▶ _Exercise objective_: Scan the entries below for the word "computer", then copy each line that holds it.

◆ ◆ ◆

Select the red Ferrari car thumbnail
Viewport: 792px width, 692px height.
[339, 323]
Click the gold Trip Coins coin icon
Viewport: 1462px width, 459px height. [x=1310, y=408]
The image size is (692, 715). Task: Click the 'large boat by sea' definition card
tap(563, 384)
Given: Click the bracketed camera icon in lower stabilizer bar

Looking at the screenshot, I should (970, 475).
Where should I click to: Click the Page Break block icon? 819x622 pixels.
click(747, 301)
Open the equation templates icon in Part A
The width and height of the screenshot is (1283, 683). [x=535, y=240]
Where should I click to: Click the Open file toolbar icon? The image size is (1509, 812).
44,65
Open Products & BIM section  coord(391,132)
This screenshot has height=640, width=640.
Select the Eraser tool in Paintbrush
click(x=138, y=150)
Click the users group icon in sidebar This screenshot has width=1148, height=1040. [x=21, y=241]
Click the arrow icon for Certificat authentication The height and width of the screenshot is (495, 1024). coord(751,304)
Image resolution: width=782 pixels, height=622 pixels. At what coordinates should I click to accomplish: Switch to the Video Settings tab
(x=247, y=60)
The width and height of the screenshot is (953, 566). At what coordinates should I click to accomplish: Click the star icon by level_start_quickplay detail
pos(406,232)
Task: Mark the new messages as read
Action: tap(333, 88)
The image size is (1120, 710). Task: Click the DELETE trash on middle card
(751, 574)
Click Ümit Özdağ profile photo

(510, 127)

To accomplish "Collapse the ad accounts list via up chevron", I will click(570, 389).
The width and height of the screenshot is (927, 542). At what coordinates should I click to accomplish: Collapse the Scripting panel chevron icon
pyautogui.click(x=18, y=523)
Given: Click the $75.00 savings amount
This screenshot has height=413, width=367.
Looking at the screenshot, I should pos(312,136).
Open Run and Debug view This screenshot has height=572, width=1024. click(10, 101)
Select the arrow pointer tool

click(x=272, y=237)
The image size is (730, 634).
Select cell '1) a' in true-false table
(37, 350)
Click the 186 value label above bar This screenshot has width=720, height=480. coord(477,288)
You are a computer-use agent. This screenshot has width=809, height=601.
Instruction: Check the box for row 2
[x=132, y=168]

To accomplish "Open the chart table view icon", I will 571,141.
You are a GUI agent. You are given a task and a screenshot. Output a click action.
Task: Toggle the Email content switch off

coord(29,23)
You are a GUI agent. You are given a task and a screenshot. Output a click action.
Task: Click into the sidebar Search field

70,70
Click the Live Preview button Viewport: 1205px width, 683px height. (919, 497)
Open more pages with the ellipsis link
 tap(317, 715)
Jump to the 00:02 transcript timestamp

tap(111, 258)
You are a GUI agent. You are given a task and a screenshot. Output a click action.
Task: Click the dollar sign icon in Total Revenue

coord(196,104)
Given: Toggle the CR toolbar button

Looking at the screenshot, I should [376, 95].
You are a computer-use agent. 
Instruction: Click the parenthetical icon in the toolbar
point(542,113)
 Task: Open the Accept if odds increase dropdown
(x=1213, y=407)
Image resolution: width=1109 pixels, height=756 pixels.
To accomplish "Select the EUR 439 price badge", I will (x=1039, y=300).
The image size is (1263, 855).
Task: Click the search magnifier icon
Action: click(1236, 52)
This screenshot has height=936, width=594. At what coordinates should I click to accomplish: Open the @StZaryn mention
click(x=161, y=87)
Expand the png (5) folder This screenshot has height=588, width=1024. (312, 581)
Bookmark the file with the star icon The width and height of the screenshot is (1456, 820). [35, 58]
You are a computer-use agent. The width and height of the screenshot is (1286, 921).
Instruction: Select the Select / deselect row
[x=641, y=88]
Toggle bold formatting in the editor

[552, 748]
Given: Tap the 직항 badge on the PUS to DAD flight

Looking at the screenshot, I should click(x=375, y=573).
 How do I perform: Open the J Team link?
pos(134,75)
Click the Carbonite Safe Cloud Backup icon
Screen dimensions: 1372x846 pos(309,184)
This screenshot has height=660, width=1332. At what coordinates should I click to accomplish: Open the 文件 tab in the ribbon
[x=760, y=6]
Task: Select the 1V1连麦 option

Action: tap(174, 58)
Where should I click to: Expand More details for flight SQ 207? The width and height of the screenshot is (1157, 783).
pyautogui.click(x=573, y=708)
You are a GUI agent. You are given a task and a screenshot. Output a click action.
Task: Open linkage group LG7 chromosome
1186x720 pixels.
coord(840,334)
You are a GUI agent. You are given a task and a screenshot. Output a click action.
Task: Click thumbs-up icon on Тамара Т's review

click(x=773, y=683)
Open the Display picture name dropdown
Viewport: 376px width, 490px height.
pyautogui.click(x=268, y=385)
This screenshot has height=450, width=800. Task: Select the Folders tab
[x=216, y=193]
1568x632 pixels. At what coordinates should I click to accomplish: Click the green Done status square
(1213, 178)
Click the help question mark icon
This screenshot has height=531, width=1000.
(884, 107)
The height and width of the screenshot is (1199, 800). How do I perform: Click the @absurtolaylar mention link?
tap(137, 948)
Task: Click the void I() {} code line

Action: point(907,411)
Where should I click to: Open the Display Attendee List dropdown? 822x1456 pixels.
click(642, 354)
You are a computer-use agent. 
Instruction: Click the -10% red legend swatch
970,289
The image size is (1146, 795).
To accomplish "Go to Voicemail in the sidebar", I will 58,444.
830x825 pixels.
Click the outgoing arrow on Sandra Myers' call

◆ ◆ ◆

▶ _Answer area_:
You are a computer-use agent. This screenshot has width=809, height=601.
You are a computer-use agent. 
You are a computer-use agent. The width and height of the screenshot is (1286, 921).
You are a computer-use agent. 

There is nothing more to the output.